Friday, May 25, 2007

ANOTHER MUSLIM ADDRESSES THE NEW PEW SURVEY: At the Huffington Post, Ali Eteraz addresses one issue in the survey--and will be addressing others:
The focus must be on the problems discovered. 13% of US Muslims of all ages feel that there are scenarios in which suicide bombings are justified. Only 40% of all US Muslims believe that Arabs carried out the 9/11 attacks. US Muslims, in comparison with all Americans, favor governmental intrusion in morality almost 2 to 1. Numbers show that the Blackamerican Muslim population does not share the financial success or the social optimism of immigrant Muslims. Homosexuals are reviled. A large number of youth, almost three times as many as in Pakistan, believe that there is an inherent conflict between faith and modern life.

Over my next couple of posts I will be evaluating just a few of the troubling and startling discoveries in the survey, starting with the one that has been bothering me the most: 25% of US Muslims under 30 support suicide bombings in some capacity.

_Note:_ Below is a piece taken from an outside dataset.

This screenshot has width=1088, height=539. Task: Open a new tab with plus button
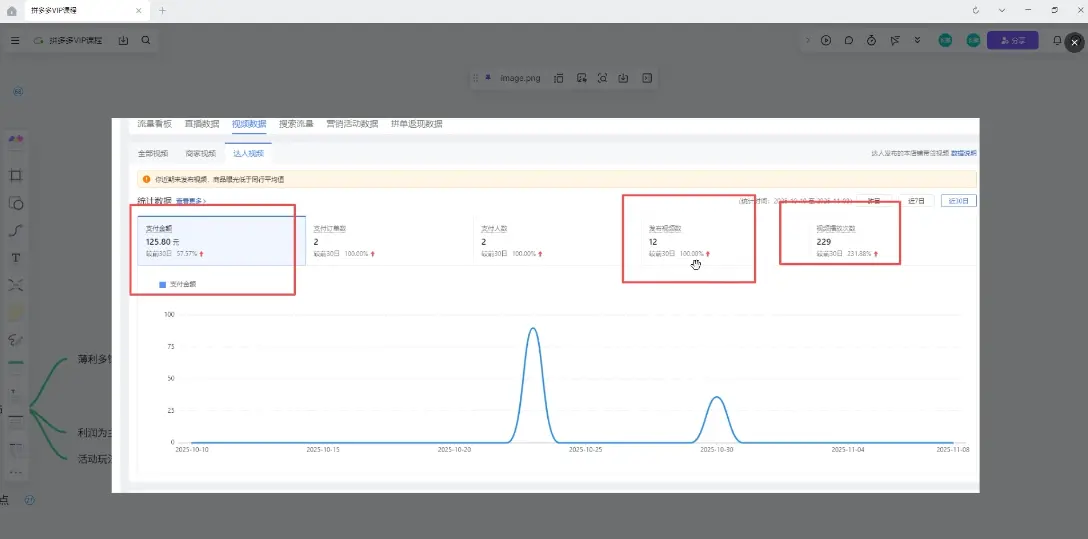tap(163, 10)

This one has plenty of apologists. They argue that the operative question -- "Can Suicide Bombings of Civilian Targets to Defend Islam Be Justified?" -- was phrased badly, because it is perfectly natural for a religious person to want to "defend" his or her faith.

This is bunk.
Read the whole thing.
[Hat tip: Instapundit]

So who is Ali Eteraz? According to his bio:
Ali Eteraz, 26, is an international finance and human rights lawyer. During law school he worked on litigation against US defense contractors involved in the Abu Ghraib torture scandal, and since represented plaintiffs defrauded by Wall Street. He is the founder of Eteraz.Org: States of Islam, a think tank and interactive web portal dedicated to cataloging and taking action on legal and legislative reform in the Muslim world (soon to be available in Urdu, Farsi and Arabic). His essays have been published in Counterpunch, Killing the Buddha, The Revealer, and Identity Theory. His personal blog, Unwilling Self-Negation, was a 2006 finalist for an International Best Of Blogs Award. He is currently working on a book about children and Islamic militancy tentatively entitled Prophets in Dust.